Stored data entries

::::::::

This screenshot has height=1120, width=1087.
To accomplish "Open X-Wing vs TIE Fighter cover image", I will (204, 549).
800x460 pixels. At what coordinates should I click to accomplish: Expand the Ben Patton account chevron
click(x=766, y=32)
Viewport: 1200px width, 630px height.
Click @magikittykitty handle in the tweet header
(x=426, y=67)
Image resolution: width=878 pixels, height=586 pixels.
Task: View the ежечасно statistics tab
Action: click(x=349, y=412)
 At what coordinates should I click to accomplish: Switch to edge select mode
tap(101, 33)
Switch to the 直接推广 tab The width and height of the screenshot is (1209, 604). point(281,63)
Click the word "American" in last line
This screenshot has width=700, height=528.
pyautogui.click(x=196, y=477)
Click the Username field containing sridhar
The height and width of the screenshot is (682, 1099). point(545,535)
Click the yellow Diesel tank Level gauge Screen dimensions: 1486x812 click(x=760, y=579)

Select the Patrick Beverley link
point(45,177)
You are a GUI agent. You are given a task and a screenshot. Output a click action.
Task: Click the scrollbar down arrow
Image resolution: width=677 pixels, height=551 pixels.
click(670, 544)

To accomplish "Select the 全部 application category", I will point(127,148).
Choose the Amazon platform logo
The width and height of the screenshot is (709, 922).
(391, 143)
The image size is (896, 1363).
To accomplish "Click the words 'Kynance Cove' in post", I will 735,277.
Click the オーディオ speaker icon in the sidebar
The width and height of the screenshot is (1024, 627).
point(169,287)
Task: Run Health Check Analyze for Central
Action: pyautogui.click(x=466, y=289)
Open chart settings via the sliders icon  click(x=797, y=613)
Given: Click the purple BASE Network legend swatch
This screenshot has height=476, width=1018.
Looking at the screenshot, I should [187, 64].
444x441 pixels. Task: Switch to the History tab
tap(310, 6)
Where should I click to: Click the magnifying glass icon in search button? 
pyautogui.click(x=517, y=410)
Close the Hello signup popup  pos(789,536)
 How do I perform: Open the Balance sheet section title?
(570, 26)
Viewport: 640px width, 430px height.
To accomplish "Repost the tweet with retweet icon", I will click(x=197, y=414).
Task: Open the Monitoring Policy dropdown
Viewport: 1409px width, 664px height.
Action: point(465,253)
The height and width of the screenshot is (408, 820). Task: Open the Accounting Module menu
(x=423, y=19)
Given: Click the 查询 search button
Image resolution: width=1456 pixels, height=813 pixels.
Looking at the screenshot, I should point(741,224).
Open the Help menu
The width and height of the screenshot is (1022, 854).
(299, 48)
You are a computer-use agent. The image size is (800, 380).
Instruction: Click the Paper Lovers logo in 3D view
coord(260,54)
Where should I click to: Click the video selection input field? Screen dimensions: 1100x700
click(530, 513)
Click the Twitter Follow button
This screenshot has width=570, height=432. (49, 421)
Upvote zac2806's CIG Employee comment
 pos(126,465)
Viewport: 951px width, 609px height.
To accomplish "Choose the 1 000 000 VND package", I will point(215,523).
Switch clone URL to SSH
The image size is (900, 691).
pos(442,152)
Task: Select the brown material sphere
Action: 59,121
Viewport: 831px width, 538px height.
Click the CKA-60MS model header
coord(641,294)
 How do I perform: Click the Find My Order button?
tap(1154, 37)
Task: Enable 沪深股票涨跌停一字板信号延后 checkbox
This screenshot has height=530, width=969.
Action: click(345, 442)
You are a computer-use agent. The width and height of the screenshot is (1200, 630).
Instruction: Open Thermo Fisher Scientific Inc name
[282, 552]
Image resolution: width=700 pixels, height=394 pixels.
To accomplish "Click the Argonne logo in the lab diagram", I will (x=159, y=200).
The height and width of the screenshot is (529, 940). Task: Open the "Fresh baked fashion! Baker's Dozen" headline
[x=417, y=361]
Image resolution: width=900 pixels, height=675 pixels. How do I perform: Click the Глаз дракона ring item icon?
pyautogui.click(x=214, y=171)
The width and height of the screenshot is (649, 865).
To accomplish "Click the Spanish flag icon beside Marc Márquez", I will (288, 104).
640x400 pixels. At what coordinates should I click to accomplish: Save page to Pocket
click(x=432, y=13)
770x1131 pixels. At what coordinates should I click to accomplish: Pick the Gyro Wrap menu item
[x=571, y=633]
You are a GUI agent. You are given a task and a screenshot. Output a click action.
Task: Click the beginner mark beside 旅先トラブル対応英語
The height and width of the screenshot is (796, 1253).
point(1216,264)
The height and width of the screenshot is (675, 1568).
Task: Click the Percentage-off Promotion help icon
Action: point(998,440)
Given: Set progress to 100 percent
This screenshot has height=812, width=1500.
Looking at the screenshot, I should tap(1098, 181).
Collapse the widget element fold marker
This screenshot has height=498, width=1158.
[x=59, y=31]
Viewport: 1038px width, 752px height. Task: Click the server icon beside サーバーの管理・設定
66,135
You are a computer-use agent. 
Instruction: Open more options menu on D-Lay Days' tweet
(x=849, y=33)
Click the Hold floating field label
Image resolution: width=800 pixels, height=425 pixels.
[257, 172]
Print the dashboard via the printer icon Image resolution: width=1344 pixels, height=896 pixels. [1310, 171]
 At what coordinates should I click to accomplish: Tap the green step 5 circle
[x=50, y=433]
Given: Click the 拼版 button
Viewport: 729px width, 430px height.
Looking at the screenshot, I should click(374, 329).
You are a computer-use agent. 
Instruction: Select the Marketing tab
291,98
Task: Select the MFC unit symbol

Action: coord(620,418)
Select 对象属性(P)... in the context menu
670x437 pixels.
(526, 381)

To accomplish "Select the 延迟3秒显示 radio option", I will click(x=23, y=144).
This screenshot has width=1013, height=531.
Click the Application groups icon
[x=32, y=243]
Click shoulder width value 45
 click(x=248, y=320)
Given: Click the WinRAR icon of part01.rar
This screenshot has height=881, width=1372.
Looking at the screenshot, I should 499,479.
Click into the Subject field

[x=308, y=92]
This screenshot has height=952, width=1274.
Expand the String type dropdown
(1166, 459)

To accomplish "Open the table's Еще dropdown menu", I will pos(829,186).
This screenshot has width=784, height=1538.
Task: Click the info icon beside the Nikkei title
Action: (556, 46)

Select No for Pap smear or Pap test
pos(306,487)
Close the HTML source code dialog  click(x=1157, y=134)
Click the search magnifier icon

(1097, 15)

::::::::

Find the lines in the records that contain the word "computer", then copy every one of them.

RESULT OF THE TASK »
You are a computer-use agent. The image size is (800, 380).
You are a computer-use agent. The width and height of the screenshot is (1200, 630).
You are a computer-use agent. 
You are a computer-use agent. 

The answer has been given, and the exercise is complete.